The task
Reproduce each of the following records verbatim, line for line.

■ ■ ■ ■

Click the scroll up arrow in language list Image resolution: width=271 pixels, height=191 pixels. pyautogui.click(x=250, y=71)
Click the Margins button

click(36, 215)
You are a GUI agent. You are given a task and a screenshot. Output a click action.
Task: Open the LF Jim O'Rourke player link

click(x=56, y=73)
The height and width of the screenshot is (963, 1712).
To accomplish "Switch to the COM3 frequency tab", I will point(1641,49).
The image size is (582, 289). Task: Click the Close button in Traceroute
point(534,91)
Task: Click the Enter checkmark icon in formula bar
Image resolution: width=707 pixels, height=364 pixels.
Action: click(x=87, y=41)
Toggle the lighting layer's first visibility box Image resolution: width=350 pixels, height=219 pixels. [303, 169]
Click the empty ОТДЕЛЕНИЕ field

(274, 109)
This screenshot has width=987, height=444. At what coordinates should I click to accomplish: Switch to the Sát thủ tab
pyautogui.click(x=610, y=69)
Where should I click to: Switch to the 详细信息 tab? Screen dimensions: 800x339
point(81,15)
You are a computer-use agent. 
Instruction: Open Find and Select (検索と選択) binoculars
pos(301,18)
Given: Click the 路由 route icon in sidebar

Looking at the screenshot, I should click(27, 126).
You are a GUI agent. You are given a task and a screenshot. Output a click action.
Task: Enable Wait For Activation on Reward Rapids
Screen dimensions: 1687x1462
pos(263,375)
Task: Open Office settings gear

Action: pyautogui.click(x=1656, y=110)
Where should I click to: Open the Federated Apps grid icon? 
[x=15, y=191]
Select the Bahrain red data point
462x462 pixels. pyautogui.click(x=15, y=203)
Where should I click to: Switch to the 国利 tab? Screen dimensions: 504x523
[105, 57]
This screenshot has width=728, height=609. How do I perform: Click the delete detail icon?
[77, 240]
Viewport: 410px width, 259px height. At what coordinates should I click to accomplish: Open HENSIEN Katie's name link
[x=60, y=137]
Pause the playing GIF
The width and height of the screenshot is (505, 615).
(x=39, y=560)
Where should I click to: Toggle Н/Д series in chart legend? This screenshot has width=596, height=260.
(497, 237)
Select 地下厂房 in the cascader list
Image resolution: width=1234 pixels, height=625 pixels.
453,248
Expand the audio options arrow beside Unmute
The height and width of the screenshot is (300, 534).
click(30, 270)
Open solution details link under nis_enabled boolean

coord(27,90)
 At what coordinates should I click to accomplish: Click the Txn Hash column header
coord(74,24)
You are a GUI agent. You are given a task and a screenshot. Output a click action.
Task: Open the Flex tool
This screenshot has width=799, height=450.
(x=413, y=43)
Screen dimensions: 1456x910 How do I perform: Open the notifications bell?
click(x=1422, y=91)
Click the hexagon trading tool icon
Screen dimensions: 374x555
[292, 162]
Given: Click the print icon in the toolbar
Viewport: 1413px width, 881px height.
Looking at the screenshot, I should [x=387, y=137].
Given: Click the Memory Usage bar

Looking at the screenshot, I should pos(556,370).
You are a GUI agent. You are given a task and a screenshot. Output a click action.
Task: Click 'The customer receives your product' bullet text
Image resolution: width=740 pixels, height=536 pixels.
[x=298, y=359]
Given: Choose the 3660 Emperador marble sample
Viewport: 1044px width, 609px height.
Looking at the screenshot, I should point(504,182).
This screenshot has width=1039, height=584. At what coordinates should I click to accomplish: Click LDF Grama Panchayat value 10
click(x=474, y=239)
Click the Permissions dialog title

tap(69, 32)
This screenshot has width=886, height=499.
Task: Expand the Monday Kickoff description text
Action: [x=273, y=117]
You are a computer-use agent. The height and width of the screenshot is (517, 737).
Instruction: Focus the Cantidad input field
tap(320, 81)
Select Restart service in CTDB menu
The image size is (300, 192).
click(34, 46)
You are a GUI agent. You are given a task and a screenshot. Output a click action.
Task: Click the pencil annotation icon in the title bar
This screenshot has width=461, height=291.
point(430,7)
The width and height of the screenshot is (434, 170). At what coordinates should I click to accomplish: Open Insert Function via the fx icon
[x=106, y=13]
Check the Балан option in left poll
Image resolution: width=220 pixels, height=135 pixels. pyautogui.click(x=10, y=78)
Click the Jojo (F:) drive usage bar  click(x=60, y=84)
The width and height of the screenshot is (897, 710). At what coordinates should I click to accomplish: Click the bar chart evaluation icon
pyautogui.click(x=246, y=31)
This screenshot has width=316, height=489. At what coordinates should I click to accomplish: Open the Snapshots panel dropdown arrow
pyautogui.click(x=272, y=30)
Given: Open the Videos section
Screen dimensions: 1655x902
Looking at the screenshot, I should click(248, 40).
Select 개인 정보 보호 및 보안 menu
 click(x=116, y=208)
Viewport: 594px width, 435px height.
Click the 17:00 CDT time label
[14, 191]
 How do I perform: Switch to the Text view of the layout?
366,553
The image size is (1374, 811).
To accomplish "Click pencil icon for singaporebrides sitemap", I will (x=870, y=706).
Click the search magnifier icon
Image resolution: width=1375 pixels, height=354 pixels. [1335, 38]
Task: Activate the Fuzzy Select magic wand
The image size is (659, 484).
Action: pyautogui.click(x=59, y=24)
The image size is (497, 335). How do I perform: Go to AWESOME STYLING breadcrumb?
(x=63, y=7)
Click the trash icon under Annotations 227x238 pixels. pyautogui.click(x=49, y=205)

■ ■ ■ ■

Exercise solution
Click the scroll up arrow in language list Image resolution: width=271 pixels, height=191 pixels. pyautogui.click(x=250, y=71)
Click the Margins button

click(36, 215)
You are a GUI agent. You are given a task and a screenshot. Output a click action.
Task: Open the LF Jim O'Rourke player link

click(x=56, y=73)
The height and width of the screenshot is (963, 1712).
To accomplish "Switch to the COM3 frequency tab", I will point(1641,49).
The image size is (582, 289). Task: Click the Close button in Traceroute
point(534,91)
Task: Click the Enter checkmark icon in formula bar
Image resolution: width=707 pixels, height=364 pixels.
Action: click(x=87, y=41)
Toggle the lighting layer's first visibility box Image resolution: width=350 pixels, height=219 pixels. [303, 169]
Click the empty ОТДЕЛЕНИЕ field

(274, 109)
This screenshot has width=987, height=444. At what coordinates should I click to accomplish: Switch to the Sát thủ tab
pyautogui.click(x=610, y=69)
Where should I click to: Switch to the 详细信息 tab? Screen dimensions: 800x339
point(81,15)
You are a computer-use agent. 
Instruction: Open Find and Select (検索と選択) binoculars
pos(301,18)
Given: Click the 路由 route icon in sidebar

Looking at the screenshot, I should click(27, 126).
You are a GUI agent. You are given a task and a screenshot. Output a click action.
Task: Enable Wait For Activation on Reward Rapids
Screen dimensions: 1687x1462
pos(263,375)
Task: Open Office settings gear

Action: pyautogui.click(x=1656, y=110)
Where should I click to: Open the Federated Apps grid icon? 
[x=15, y=191]
Select the Bahrain red data point
462x462 pixels. pyautogui.click(x=15, y=203)
Where should I click to: Switch to the 国利 tab? Screen dimensions: 504x523
[105, 57]
This screenshot has width=728, height=609. How do I perform: Click the delete detail icon?
[77, 240]
Viewport: 410px width, 259px height. At what coordinates should I click to accomplish: Open HENSIEN Katie's name link
[x=60, y=137]
Pause the playing GIF
The width and height of the screenshot is (505, 615).
(x=39, y=560)
Where should I click to: Toggle Н/Д series in chart legend? This screenshot has width=596, height=260.
(497, 237)
Select 地下厂房 in the cascader list
Image resolution: width=1234 pixels, height=625 pixels.
453,248
Expand the audio options arrow beside Unmute
The height and width of the screenshot is (300, 534).
click(30, 270)
Open solution details link under nis_enabled boolean

coord(27,90)
 At what coordinates should I click to accomplish: Click the Txn Hash column header
coord(74,24)
You are a GUI agent. You are given a task and a screenshot. Output a click action.
Task: Open the Flex tool
This screenshot has width=799, height=450.
(x=413, y=43)
Screen dimensions: 1456x910 How do I perform: Open the notifications bell?
click(x=1422, y=91)
Click the hexagon trading tool icon
Screen dimensions: 374x555
[292, 162]
Given: Click the print icon in the toolbar
Viewport: 1413px width, 881px height.
Looking at the screenshot, I should [x=387, y=137].
Given: Click the Memory Usage bar

Looking at the screenshot, I should pos(556,370).
You are a GUI agent. You are given a task and a screenshot. Output a click action.
Task: Click 'The customer receives your product' bullet text
Image resolution: width=740 pixels, height=536 pixels.
[x=298, y=359]
Given: Choose the 3660 Emperador marble sample
Viewport: 1044px width, 609px height.
Looking at the screenshot, I should point(504,182).
This screenshot has width=1039, height=584. At what coordinates should I click to accomplish: Click LDF Grama Panchayat value 10
click(x=474, y=239)
Click the Permissions dialog title

tap(69, 32)
This screenshot has width=886, height=499.
Task: Expand the Monday Kickoff description text
Action: [x=273, y=117]
You are a computer-use agent. The height and width of the screenshot is (517, 737).
Instruction: Focus the Cantidad input field
tap(320, 81)
Select Restart service in CTDB menu
The image size is (300, 192).
click(34, 46)
You are a GUI agent. You are given a task and a screenshot. Output a click action.
Task: Click the pencil annotation icon in the title bar
This screenshot has width=461, height=291.
point(430,7)
The width and height of the screenshot is (434, 170). At what coordinates should I click to accomplish: Open Insert Function via the fx icon
[x=106, y=13]
Check the Балан option in left poll
Image resolution: width=220 pixels, height=135 pixels. pyautogui.click(x=10, y=78)
Click the Jojo (F:) drive usage bar  click(x=60, y=84)
The width and height of the screenshot is (897, 710). At what coordinates should I click to accomplish: Click the bar chart evaluation icon
pyautogui.click(x=246, y=31)
This screenshot has width=316, height=489. At what coordinates should I click to accomplish: Open the Snapshots panel dropdown arrow
pyautogui.click(x=272, y=30)
Given: Open the Videos section
Screen dimensions: 1655x902
Looking at the screenshot, I should click(248, 40).
Select 개인 정보 보호 및 보안 menu
 click(x=116, y=208)
Viewport: 594px width, 435px height.
Click the 17:00 CDT time label
[14, 191]
 How do I perform: Switch to the Text view of the layout?
366,553
The image size is (1374, 811).
To accomplish "Click pencil icon for singaporebrides sitemap", I will (x=870, y=706).
Click the search magnifier icon
Image resolution: width=1375 pixels, height=354 pixels. [1335, 38]
Task: Activate the Fuzzy Select magic wand
The image size is (659, 484).
Action: pyautogui.click(x=59, y=24)
The image size is (497, 335). How do I perform: Go to AWESOME STYLING breadcrumb?
(x=63, y=7)
Click the trash icon under Annotations 227x238 pixels. pyautogui.click(x=49, y=205)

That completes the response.